Records contained in a dataset
___

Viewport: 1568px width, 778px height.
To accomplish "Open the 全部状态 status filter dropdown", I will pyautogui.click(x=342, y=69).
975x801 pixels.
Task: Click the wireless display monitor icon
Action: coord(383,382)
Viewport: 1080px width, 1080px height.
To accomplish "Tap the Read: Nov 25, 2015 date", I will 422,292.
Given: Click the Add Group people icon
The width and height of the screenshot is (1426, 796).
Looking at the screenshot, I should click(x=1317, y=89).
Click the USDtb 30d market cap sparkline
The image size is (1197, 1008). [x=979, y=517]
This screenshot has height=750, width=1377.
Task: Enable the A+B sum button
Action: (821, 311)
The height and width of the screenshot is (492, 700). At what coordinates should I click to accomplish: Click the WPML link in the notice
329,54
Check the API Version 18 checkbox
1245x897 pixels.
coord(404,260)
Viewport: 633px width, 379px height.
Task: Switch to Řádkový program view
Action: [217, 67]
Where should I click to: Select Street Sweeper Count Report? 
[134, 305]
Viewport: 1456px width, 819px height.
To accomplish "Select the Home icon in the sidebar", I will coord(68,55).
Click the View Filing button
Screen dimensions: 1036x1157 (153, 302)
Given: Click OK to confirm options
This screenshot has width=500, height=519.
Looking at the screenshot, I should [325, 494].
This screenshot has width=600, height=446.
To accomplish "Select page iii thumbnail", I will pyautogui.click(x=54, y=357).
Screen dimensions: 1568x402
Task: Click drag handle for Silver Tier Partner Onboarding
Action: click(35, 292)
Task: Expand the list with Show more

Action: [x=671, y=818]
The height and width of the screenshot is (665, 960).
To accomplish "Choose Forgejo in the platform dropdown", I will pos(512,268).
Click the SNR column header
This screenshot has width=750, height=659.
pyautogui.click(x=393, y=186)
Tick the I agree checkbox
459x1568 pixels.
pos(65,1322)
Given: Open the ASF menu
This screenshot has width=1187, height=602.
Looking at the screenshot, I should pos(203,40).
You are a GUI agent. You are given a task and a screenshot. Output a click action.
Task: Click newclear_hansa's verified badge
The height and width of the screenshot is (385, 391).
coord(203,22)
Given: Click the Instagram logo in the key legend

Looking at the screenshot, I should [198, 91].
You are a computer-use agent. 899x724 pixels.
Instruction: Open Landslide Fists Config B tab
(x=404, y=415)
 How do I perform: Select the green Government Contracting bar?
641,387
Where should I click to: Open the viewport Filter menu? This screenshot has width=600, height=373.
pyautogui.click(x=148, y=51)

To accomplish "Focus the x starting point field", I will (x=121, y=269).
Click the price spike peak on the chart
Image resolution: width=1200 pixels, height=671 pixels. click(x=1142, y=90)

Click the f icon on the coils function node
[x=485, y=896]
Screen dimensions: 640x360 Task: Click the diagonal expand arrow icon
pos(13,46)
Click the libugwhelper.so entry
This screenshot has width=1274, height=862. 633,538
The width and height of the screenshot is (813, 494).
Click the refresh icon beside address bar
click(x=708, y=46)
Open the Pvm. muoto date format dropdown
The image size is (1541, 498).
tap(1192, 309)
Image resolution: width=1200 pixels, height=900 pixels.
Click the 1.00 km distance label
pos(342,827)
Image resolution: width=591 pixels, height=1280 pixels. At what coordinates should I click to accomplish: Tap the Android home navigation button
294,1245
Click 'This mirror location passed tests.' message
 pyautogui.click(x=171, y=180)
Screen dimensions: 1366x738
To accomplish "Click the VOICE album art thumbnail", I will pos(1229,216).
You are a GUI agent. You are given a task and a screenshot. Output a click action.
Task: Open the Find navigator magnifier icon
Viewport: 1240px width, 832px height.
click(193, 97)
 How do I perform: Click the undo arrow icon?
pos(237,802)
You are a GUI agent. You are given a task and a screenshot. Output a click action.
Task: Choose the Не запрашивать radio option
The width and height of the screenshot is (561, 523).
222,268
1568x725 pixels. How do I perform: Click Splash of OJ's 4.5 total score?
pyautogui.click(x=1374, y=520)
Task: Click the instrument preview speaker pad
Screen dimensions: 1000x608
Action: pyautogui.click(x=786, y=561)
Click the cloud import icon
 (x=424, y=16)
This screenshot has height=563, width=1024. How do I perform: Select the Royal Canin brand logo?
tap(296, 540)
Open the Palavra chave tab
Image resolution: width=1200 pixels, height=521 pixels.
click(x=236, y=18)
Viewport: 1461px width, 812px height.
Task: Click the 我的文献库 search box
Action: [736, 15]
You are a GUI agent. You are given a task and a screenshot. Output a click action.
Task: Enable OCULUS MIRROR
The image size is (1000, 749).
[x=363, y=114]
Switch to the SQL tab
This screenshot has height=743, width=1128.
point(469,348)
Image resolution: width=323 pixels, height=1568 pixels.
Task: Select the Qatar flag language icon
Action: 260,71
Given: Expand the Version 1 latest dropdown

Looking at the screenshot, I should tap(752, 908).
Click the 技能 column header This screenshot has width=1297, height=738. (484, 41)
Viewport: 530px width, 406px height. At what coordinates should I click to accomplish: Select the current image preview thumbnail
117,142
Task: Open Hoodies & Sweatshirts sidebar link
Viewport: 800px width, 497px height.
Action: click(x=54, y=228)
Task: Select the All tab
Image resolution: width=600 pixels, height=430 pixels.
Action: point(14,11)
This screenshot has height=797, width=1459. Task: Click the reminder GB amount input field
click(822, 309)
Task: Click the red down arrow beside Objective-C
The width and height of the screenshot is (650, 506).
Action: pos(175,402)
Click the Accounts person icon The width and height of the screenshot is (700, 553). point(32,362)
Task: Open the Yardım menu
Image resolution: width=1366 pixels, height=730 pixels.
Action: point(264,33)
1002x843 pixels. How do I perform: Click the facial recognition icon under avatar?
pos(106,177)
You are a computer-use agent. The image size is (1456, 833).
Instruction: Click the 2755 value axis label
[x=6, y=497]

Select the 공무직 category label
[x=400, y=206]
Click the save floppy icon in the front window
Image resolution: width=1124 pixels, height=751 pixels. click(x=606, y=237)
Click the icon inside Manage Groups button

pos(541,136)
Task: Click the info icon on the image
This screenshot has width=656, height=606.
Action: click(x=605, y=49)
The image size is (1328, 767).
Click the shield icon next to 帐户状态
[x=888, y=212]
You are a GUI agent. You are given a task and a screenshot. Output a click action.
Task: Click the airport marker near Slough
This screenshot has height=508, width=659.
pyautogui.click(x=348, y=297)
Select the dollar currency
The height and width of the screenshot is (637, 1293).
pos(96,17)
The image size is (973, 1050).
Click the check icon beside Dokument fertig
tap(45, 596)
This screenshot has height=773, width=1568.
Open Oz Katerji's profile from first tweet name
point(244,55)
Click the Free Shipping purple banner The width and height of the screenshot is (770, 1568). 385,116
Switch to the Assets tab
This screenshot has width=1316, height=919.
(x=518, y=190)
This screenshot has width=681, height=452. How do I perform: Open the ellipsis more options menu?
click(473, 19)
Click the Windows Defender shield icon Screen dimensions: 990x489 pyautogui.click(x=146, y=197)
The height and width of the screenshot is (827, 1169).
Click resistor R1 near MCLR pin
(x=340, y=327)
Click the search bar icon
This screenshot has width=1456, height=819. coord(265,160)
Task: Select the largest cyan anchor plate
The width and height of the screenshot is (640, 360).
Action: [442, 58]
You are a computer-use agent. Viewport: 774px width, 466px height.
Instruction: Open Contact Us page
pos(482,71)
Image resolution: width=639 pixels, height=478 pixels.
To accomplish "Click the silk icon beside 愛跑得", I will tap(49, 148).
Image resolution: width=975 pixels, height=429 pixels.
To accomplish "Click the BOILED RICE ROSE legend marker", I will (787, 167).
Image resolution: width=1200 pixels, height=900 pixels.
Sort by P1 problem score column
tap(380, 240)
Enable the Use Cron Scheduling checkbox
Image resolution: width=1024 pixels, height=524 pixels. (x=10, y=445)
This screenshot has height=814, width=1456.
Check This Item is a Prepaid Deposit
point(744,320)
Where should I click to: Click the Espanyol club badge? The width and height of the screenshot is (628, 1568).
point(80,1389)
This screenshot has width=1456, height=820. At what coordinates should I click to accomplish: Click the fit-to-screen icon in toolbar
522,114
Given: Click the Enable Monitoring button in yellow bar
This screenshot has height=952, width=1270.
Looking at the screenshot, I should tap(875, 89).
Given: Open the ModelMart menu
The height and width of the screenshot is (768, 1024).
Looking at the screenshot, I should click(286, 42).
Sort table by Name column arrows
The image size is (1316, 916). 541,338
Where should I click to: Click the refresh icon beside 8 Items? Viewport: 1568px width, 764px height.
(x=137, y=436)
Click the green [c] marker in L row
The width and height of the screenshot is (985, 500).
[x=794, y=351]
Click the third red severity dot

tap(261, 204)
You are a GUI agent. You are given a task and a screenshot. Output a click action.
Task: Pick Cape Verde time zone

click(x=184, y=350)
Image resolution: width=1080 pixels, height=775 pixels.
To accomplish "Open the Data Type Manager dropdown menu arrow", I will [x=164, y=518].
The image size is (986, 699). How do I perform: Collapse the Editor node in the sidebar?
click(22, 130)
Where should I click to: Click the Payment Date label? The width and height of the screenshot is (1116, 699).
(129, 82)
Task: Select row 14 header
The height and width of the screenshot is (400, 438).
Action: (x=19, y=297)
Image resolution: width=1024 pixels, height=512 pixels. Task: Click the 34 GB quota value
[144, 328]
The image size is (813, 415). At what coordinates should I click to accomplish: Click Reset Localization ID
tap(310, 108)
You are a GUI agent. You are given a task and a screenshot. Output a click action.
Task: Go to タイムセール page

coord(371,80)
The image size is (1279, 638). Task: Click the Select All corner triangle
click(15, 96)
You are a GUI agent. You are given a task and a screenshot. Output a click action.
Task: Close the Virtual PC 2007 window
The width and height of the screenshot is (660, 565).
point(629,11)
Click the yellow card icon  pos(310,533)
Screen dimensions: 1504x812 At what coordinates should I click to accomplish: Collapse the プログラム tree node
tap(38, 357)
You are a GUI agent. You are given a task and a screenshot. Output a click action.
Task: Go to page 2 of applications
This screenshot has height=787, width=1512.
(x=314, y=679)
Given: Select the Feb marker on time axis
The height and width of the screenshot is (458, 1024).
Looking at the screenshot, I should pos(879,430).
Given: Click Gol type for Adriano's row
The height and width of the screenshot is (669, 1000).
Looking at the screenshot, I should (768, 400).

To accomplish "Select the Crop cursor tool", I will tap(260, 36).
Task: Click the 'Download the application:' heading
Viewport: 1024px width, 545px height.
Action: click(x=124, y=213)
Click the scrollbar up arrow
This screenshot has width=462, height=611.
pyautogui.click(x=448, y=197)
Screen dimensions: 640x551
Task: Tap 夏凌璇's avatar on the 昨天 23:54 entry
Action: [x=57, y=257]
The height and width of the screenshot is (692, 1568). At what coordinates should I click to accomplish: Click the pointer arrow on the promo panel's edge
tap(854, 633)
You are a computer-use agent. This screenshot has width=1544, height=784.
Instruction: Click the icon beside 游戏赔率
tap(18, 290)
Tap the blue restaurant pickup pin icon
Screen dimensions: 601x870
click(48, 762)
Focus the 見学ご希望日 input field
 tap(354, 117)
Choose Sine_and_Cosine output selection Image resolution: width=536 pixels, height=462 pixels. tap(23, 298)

___

For each line in the entries that contains the string "computer", make a copy.

You are a computer-use agent. 899x724 pixels.
You are a computer-use agent. The image size is (1456, 833).
You are a computer-use agent. Viewport: 774px width, 466px height.
You are a computer-use agent. This screenshot has width=1544, height=784.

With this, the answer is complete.